Early this month, the United States Preventive Services Task Force recommended that men no longer receive a P.S.A. blood test to screen for prostate cancer because it doesn’t save men’s lives.
The recommendation set off a firestorm much the same way it did two years ago when the panel of private-sector experts in prevention and primary care recommended women in their 40s no longer get routine mammograms.
Local urologists disagree with the findings and said the new recommendation puts thousands of men in harm's way.
"These men will not be aware that they have prostate cancer until it's too late," said Dr. Mark Haber, managing partner with Georgia Urology. "Early detection is critical to the success of prostate cancer treatments."
While a subset of patients exists for whom prostate cancer is an indolent disease, the problem is differentiating these men from the tens of thousands for whom the disease can be fatal, said Dr. Thomas Emerson, managing physician of Urology Associates in Marietta.
Emerson credited the P.S. A. test, which measures tlevels of prostrate-specific antigen, a protein released by prostate cells, with a nearly 40 percent drop in prostate cancer mortality over the last two decades.
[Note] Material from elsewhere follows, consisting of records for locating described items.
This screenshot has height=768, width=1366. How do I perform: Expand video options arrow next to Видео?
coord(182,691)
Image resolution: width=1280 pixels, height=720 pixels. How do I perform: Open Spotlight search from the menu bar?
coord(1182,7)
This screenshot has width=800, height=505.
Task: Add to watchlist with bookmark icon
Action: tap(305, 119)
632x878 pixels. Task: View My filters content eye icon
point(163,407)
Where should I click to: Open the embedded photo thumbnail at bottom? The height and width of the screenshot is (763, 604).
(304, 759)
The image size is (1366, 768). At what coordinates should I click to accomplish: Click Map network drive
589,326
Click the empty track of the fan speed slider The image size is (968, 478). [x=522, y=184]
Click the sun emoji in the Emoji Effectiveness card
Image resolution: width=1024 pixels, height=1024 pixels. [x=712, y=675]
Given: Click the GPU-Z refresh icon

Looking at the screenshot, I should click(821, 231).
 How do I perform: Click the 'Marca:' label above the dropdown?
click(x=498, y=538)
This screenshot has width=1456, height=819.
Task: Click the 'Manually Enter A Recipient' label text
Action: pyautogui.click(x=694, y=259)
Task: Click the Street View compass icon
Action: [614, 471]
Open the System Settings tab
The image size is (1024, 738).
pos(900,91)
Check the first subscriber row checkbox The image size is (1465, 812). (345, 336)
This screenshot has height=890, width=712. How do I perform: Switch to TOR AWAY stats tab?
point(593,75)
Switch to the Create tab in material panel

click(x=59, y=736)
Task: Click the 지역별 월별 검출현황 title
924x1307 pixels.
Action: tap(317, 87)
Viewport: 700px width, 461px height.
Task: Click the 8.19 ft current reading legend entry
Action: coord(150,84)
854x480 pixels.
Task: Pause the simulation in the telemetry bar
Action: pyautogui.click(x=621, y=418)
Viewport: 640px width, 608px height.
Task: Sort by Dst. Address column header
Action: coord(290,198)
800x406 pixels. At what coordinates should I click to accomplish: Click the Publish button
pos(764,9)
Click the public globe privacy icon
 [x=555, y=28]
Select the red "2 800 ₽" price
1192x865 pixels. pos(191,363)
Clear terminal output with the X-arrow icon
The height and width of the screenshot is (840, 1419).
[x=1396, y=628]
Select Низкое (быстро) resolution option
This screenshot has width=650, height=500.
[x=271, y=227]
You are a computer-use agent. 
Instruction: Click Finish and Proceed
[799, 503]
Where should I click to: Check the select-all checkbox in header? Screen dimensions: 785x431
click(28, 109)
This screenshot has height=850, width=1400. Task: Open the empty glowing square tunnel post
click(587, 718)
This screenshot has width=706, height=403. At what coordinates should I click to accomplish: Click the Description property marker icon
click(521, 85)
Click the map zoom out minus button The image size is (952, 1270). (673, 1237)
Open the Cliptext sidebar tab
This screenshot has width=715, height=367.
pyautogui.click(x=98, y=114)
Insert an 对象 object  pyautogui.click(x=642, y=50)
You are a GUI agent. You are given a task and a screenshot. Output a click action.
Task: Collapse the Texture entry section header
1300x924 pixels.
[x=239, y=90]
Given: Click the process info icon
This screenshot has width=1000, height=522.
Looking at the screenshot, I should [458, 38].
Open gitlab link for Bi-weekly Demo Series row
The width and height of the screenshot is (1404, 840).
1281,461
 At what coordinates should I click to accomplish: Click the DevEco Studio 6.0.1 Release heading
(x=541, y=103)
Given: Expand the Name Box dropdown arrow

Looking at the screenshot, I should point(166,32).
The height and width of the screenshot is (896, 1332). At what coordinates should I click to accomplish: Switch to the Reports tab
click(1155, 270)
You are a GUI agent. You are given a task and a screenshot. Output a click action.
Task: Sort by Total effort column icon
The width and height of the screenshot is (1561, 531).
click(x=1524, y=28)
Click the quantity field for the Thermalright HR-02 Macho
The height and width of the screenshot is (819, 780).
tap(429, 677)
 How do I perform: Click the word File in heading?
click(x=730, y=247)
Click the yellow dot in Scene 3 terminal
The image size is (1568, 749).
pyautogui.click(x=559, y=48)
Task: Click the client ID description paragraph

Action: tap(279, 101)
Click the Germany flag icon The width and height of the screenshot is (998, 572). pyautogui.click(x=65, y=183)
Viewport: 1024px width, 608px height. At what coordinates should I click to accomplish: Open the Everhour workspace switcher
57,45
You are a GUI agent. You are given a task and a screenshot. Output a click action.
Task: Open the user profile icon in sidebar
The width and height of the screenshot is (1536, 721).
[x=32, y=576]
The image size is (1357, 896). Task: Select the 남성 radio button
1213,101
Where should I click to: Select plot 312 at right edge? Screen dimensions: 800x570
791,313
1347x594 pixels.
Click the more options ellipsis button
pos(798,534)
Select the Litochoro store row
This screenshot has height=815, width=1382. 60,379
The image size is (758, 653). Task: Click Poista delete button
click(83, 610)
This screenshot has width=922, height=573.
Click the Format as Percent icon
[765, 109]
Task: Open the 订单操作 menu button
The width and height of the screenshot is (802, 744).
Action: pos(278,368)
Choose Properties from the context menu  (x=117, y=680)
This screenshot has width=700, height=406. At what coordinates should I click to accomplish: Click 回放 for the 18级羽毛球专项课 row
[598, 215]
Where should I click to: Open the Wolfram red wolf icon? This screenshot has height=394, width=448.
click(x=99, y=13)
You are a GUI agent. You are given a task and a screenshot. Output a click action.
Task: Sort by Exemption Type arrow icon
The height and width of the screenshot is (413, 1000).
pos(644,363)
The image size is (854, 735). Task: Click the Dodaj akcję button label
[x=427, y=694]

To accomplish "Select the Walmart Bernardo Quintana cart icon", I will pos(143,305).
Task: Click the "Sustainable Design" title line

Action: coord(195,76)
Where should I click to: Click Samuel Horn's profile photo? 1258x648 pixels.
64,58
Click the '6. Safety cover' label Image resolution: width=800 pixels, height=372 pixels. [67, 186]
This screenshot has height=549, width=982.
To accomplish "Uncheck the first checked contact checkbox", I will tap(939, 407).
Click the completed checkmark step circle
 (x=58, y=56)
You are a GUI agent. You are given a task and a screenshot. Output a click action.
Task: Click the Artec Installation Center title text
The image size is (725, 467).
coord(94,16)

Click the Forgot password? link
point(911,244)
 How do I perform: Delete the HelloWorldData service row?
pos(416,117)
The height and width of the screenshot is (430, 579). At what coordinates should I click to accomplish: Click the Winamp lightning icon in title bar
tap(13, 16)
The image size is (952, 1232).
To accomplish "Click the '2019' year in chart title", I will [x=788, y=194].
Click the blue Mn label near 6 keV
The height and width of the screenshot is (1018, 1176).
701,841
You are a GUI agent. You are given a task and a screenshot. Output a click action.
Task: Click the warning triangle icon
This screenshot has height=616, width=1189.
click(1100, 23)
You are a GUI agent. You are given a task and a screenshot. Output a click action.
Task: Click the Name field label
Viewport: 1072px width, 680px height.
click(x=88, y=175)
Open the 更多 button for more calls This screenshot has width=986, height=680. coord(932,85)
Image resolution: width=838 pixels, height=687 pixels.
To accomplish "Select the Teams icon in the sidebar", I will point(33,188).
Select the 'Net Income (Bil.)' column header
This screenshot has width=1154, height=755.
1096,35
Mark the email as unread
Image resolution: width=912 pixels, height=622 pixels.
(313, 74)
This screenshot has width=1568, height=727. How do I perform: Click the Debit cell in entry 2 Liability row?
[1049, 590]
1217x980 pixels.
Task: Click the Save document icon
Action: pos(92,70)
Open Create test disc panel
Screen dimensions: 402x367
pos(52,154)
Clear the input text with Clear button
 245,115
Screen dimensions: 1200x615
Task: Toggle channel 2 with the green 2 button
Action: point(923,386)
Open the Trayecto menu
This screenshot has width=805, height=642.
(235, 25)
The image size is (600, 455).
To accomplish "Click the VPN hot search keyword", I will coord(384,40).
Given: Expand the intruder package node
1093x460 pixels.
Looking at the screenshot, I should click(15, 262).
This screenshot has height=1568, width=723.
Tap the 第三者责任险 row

"This dramatic reduction in mortality during the P.S.A. era did not even garner a mention in the task force's report," he said.
So what's the best course of action?
To help you make up your mind, we asked Dr. Viraj Master, urologic oncologist at the Winship Cancer Institute and director of clinical research at Emory University’s Department of Urology, some questions on the issue.
Q. In your experience with this cancer, is this test saving men's lives?
A. P.S.A. testing certainly can save men's lives. On the other hand P.S.A. testing can also potentially harm a man unless there is a thoughtful conversation about the need for treatment versus screening.
Q. How is the P.S.A. used?
A. This test is used by a lot of different physicians for a variety of purposes. For example urologists use it after patients have been treated for prostate cancer to determine whether there has been recurrence. On the other hand, an internist might use it as part of a battery of tests in screening a patient's health status.
Q. I understand that part of the problem with the test is it doesn't help distinguish between low and high risk. Is that right?
A. The P.S.A. test can rule in prostate cancer when the P.S.A. level is exceedingly high such as 50. However, most men don't present with prostate cancer in that fashion. Most men present with a P.S.A. somewhat less than 10, or even lower.
Q. Even if the test isn't perfect, how can it hurt?
A. It's where we act on information that the test may or may not be telling us, which can lead to the recommendation for a prostate biopsy. Then a prostate biopsy, if cancer is found, may lead to a patient being referred for active treatment. Both biopsy as well as active treatment has a number of side effects such as a biopsy producing infections or bleeding. Treatment itself can produce on occasion impotence, incontinence and a number of other side effects.
Q. So when should a men have a P.S.A. test?
A. That's the subject of active investigation and the data still remains to be further analyzed. The American Urological Association recommends men get a test at age 40 but if low, a retest can be deferred for a period of time. The American Cancer Society recommends a discussion about the pros and cons of screening at age 50 in most of the population or age 45 in African-American men or age 40 in patients with multiple family members with prostate cancer or deemed at high risk for prostate cancer.
Q. What are the pros and cons to having the test?
A. The pro is that a life-threatening cancer can be diagnosed in many cases. The con is most prostate cancers do not represent an urgent threat to a person's life but are often treated.
Q. I understand the evidence on which this recommendation is based was obtained from studies with participants who were overwhelmingly Caucasian. Should black and other minorities still be tested?
A. In the current era with the information we have, yes. The need is vital for African-American men and other men of color to participate in clinical trials to study this issue.